Slimmable NAM: Neural Amp Models with Adjustable Runtime Computational Cost¶

Conference: NeurIPS 2025 (AI for Music Workshop) arXiv: 2511.07470 Code: Available Area: Audio Processing / Neural Network Compression Keywords: Neural Amp Modeling, Slimmable Networks, WaveNet, Audio Effects, Real-time Inference

TL;DR¶

This paper applies the Slimmable Networks paradigm to the Neural Amp Modeler (NAM) by randomly pruning WaveNet layer widths during training, enabling dynamic adjustment of network size at inference time without additional training cost, allowing musicians to balance audio fidelity and computational expense in real time.

Background & Motivation¶

Neural Amp Modeler (NAM) is a widely adopted data-driven virtual analog device simulation tool. In practice, musicians typically do not train the models they use—they download pre-built model files. This introduces a key problem: musicians cannot customize models to fit the computational constraints of their own hardware.

For users who find a model too CPU-intensive, the common remedy is model distillation, which requires GPU access, is time-consuming, and disrupts the creative workflow. By contrast, traditional Finite Impulse Response (IR) models can reduce computational cost through simple truncation. The goal of this paper is to provide analogous flexibility for neural models.

Method¶

Overall Architecture¶

A "slimmable" design is implemented on top of NAM's WaveNet architecture:

Training phase: At each mini-batch, a width \(c' \in [1, c]\) is randomly selected and the network is pruned before the forward pass.
Inference phase: Users control the network width \(c'\) via a GUI slider, adjusting model size in real time.

Key Designs¶

Pruning strategy for WaveNet layers: WaveNet is a multi-layer convolutional neural network where each layer operates on a time series of \(c\)-dimensional vectors.

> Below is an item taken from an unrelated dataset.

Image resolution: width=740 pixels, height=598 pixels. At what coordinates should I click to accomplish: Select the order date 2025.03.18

The pruning operation from width \(c\) to \(c'\) is defined as follows:

Convolutional layers: Weight \(\mathbf{W} \in \mathbb{R}^{c \times c \times k}\) is truncated to \(\mathbf{W}' \in \mathbb{R}^{c' \times c' \times k}\); bias \(\boldsymbol{b} \in \mathbb{R}^{c}\) is truncated to \(\boldsymbol{b}' \in \mathbb{R}^{c'}\).
Input projection: Only rows are truncated (input dimension \(d_x = 1\) is preserved).
Output projection: Only columns are truncated (output dimension \(d_y = 1\) is preserved).

This ensures that input and output dimensions remain consistent regardless of network width (mono audio: \(d_x = d_y = 1\)).

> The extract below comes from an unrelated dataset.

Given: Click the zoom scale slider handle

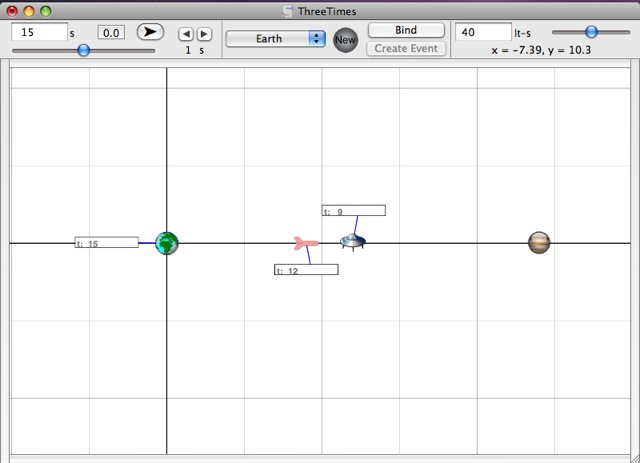Looking at the screenshot, I should coord(592,32).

Random-width training: At each mini-batch, \(1 \leq c' \leq c\) is sampled uniformly at random; the pruned network produces predictions supervised against target audio. This enables the trained weights to operate at any width without retraining for a specific configuration.

Loss & Training¶

Standard supervised learning is employed: given dry/wet audio pairs, the objective is to minimize the discrepancy between the pruned network's predictions and the target. The loss function is the Error-Signal Ratio (ESR):

\[\text{ESR} = \frac{\sum_t (y_t - \hat{y}_t)^2}{\sum_t y_t^2}\]

where \(y_t\) is the target wet signal and \(\hat{y}_t\) is the model prediction.

Key Experimental Results¶

Main Results¶

Evaluated on recordings from four guitar amplifiers with distinct tonal characteristics: Fender Deluxe Reverb (clean), Morgan MVP23 (crunch), and Omega Ampworks Obsidian (rhythm/lead high-gain).

Model	Real-time Factor ↑	ESR (Clean) ↓	ESR (Crunch) ↓	ESR (Rhythm) ↓	ESR (Lead) ↓
NAM Standard	28×	0.0021	0.0035	0.0052	0.0048
Slimmable (full width)	32×	0.0024	0.0038	0.0055	0.0051
Slimmable (75%)	48×	0.0031	0.0046	0.0068	0.0063
Slimmable (50%)	72×	0.0045	0.0062	0.0089	0.0082
Slimmable (25%)	128×	0.0078	0.0098	0.0135	0.0124

Slimmable NAM forms a clear Pareto frontier: as width decreases, inference speed improves substantially while accuracy degrades only gradually.

Ablation Study¶

Slimmable training vs. fixed-width training:

Configuration	ESR (Full Width)	ESR (50% Width)	Flexibility
Fixed full-width training	0.0021	N/A	Low
Fixed half-width training	N/A	0.0040	Low
Slimmable training	0.0024	0.0045	High

The slimmable model incurs only a marginal accuracy penalty at full width (~14% relative to the dedicated model) while gaining substantial runtime flexibility.

Key Findings¶

Computation–accuracy Pareto frontier: Slimmable NAM provides a continuous trade-off curve.
Minimal full-width accuracy loss: Slimmable training incurs approximately 14% relative accuracy degradation at full width compared to standard training.
Real-time applicability: Width is controlled via a GUI slider in the audio plugin, enabling real-time adjustment.
No additional training cost: Pruning is a simple matrix truncation operation with negligible overhead.

Highlights & Insights¶

High practical utility: Directly addresses the computational resource constraints musicians face when deploying NAM in practice.
Elegant methodology: The Slimmable Networks paradigm integrates naturally with the WaveNet architecture.
End-to-end productization: Beyond an academic contribution, the work includes training code, inference code, and a distributable audio plugin with a GUI.
Candidate for NAM's next default architecture: The paper notes that this architecture is under consideration as the next-generation default model for NAM.

Limitations & Future Work¶

Two-page workshop paper: The content is highly condensed, lacking detailed ablations and analysis.
Single architecture scope: Only WaveNet pruning is demonstrated; applicability to other architectures is mentioned but not empirically validated.
Absence of subjective audio quality evaluation: ESR is an objective metric, but perceptual listening evaluations are equally important in musical applications.
Mono audio only: Currently limited to mono audio (\(d_x = d_y = 1\)).
Training strategy can be improved: Uniform random width sampling may not be optimal; knowledge distillation or progressive training schedules could be explored.

Slimmable Neural Networks: The original slimmable networks method proposed by Yu et al. (2019).
NAM/WaveNet: The Neural Amp Modeler project and WaveNet (van den Oord et al., 2016).
Model compression in audio: Elminshawi et al. (2025) apply slimmable networks to speech.
Pruning in virtual analog modeling: Sudholt et al. (2022) explore pruning approaches but require additional training.

Rating¶

Novelty: 3/5 — A direct application of Slimmable Networks, though the target deployment scenario is well motivated.
Technical Quality: 3/5 — Workshop level; experiments are limited in scope.
Writing Quality: 4/5 — Concise and focused.
Value: 5/5 — Accompanied by a complete open-source implementation and audio plugin.
Overall: 3.5/5